Using a unique data set involving thousands of women in rural Gambia, researchers from Durham University show how the trend towards living longer and having fewer children may also lead women to be taller and slimmer.

"This is a reminder that declines in mortality rates do not necessarily mean that evolution stops, but that it changes," said Dr. Ian Rickard, a lecturer in the Department of Anthropology.

The UK Medical Research Council collected data over a 55-year period (1956-2010) on thousands of women from two rural villages in the West Kiang district of Gambia, including survival, fertility, and anthropometric data. Over the time period, those communities shifted from high mortality and fertility rates to rapidly declining ones.

Meanwhile, analysis of the data showed that selection initially favored short and heavier women.

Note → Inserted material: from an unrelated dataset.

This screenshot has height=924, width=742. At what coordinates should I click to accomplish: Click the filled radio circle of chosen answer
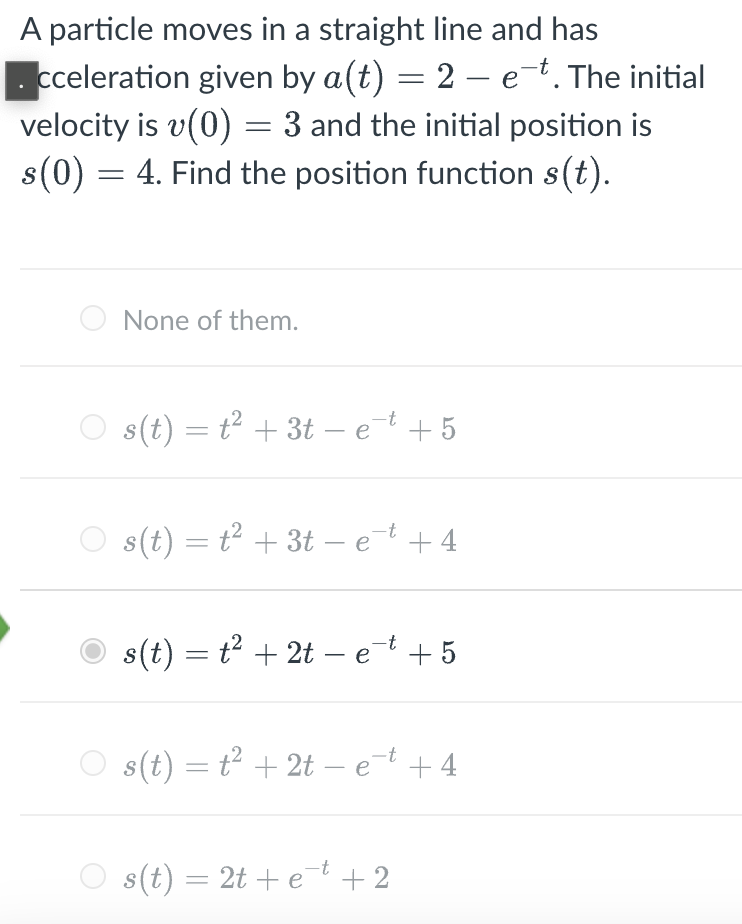[x=92, y=653]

By the end of the period, though, this preference had reversed with taller, thin women having more children than average.

The researchers believe that better healthcare — a clinic opened there in 1974 — may have influenced which women were more likely to reproduce.

Although they were unable to determine precisely the reasons behind the evolutionary shift, researchers say their findings in Gambia may have relevance around the globe.

"The majority of human populations have either recently undergone, or are currently undergoing, a demographic transition from high to low fertility and mortality rates," said Rickard. "Therefore the temporal dynamics of the evolutionary processes revealed here may reflect the shifts in evolutionary pressures being experienced by human societies generally."

Evidence exists for a similar trend in Great Britain. Separate studies found that taller men and women with lower than average weights tended to have more children.

Results for the study in Gambia were published today in Current Biology.